• _WHAT IS REQUIRED_:
Reproduce word for word every line from the beginning down to the line containing "This screenshot has", including that line.

____

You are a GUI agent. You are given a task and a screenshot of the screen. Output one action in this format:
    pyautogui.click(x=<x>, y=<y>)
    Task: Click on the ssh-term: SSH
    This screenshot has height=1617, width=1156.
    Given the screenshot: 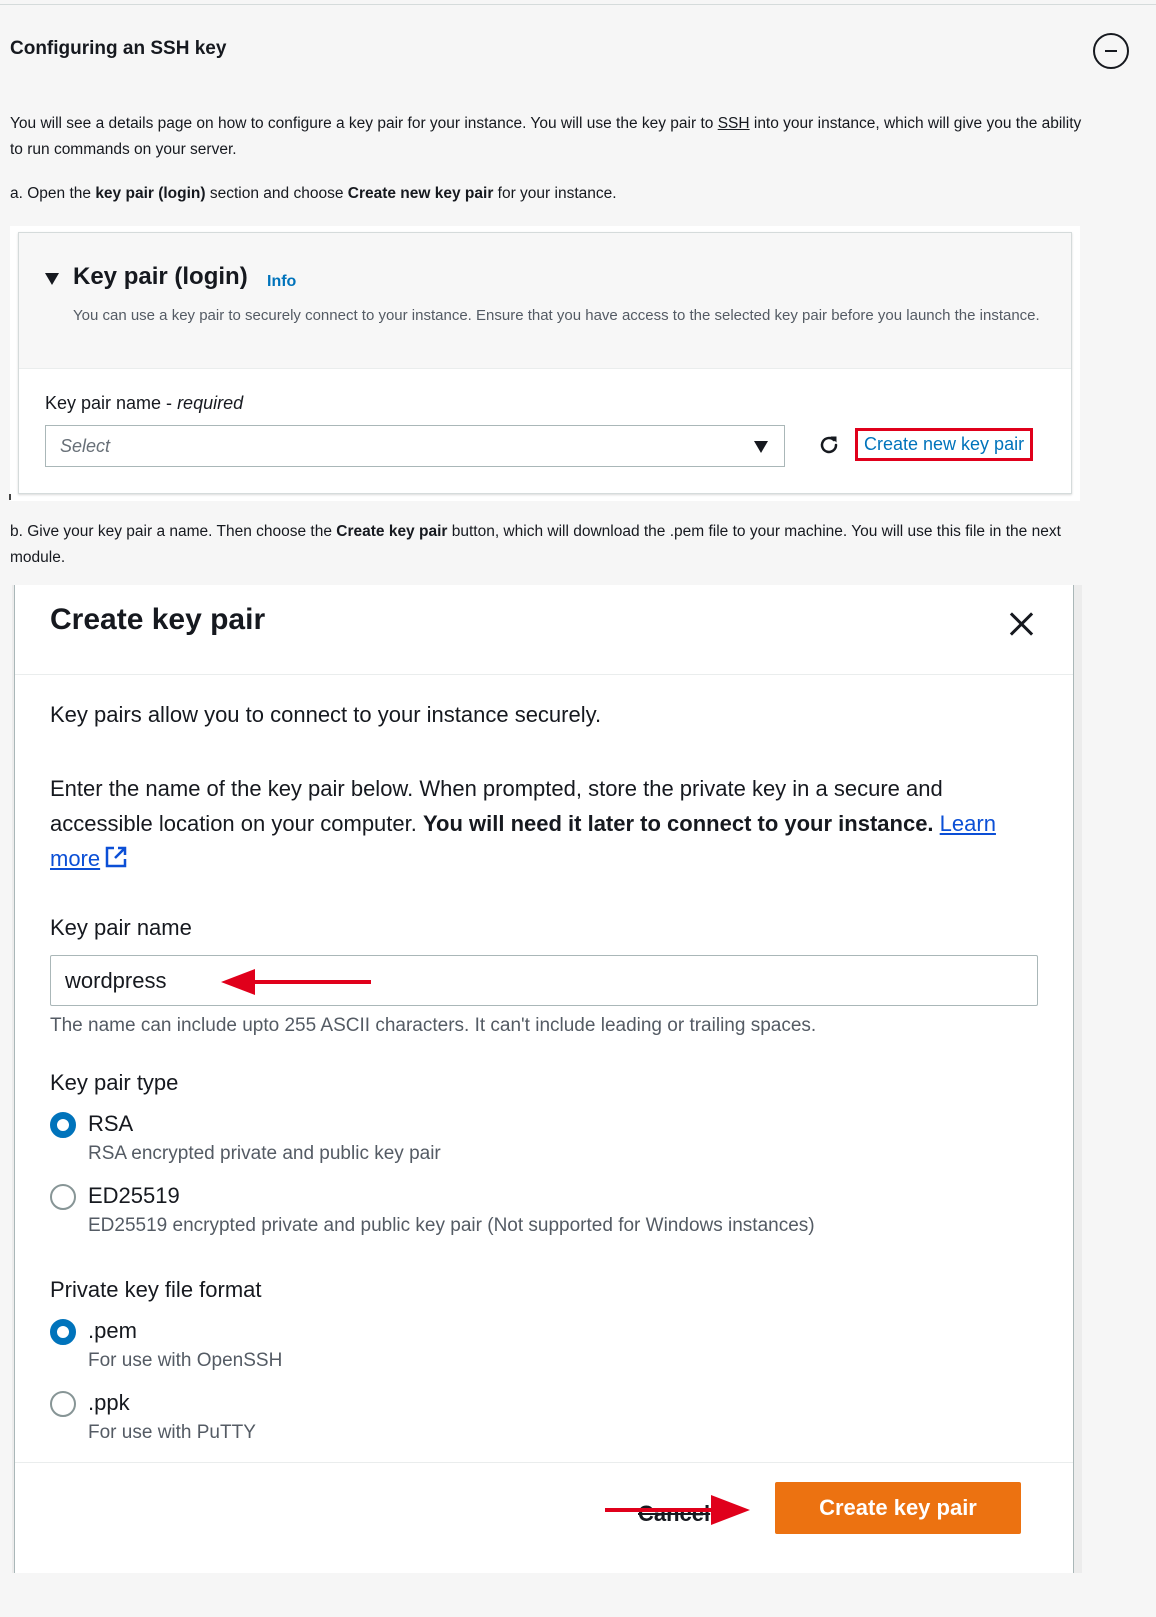 What is the action you would take?
    pyautogui.click(x=734, y=124)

____

• _RESULT OF THIS TASK_:
You are a GUI agent. You are given a task and a screenshot of the screen. Output one action in this format:
    pyautogui.click(x=<x>, y=<y>)
    Task: Click on the ssh-term: SSH
    This screenshot has height=1617, width=1156.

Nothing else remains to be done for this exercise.